-- START OF Dataset excerpts --

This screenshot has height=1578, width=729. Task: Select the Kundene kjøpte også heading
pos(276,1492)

-- END OF Dataset excerpts --
-- START OF Dataset excerpts --

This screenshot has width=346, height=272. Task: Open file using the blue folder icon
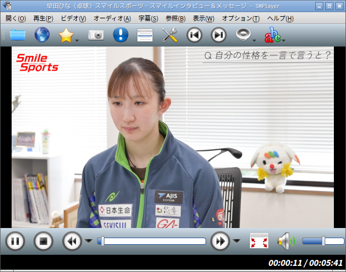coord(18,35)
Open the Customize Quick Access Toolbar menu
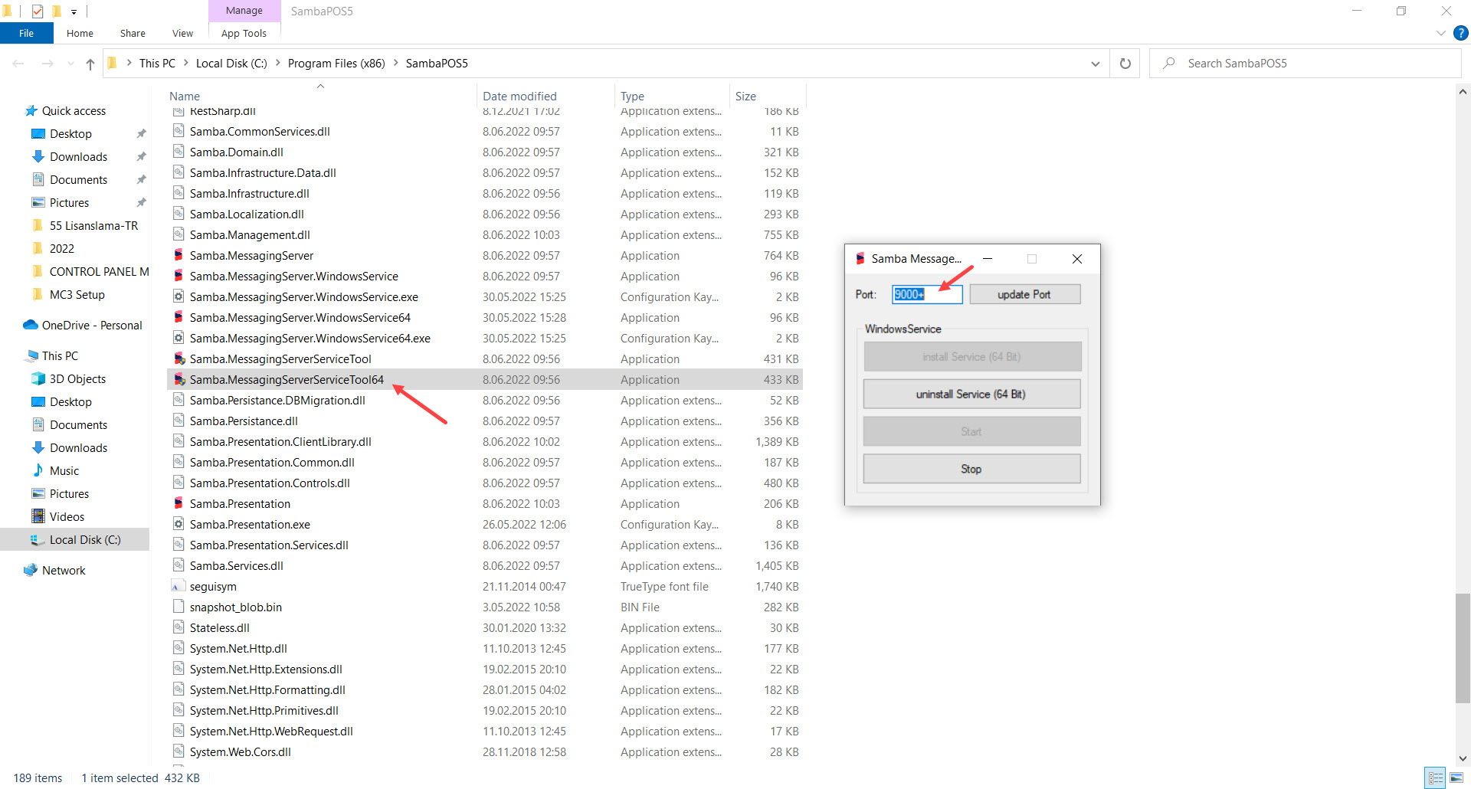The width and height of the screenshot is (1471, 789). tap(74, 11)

-- END OF Dataset excerpts --

**Exercise objective:** Update the records starting at the line that contains "This screenshot has height=1578, width=729." and ending after the line that contains "pos(276,1492)", replacing "heading" with "title" and leaving everything else unchanged. Give only those lines.

**Solution to this exercise:**
This screenshot has height=1578, width=729. Task: Select the Kundene kjøpte også title
pos(276,1492)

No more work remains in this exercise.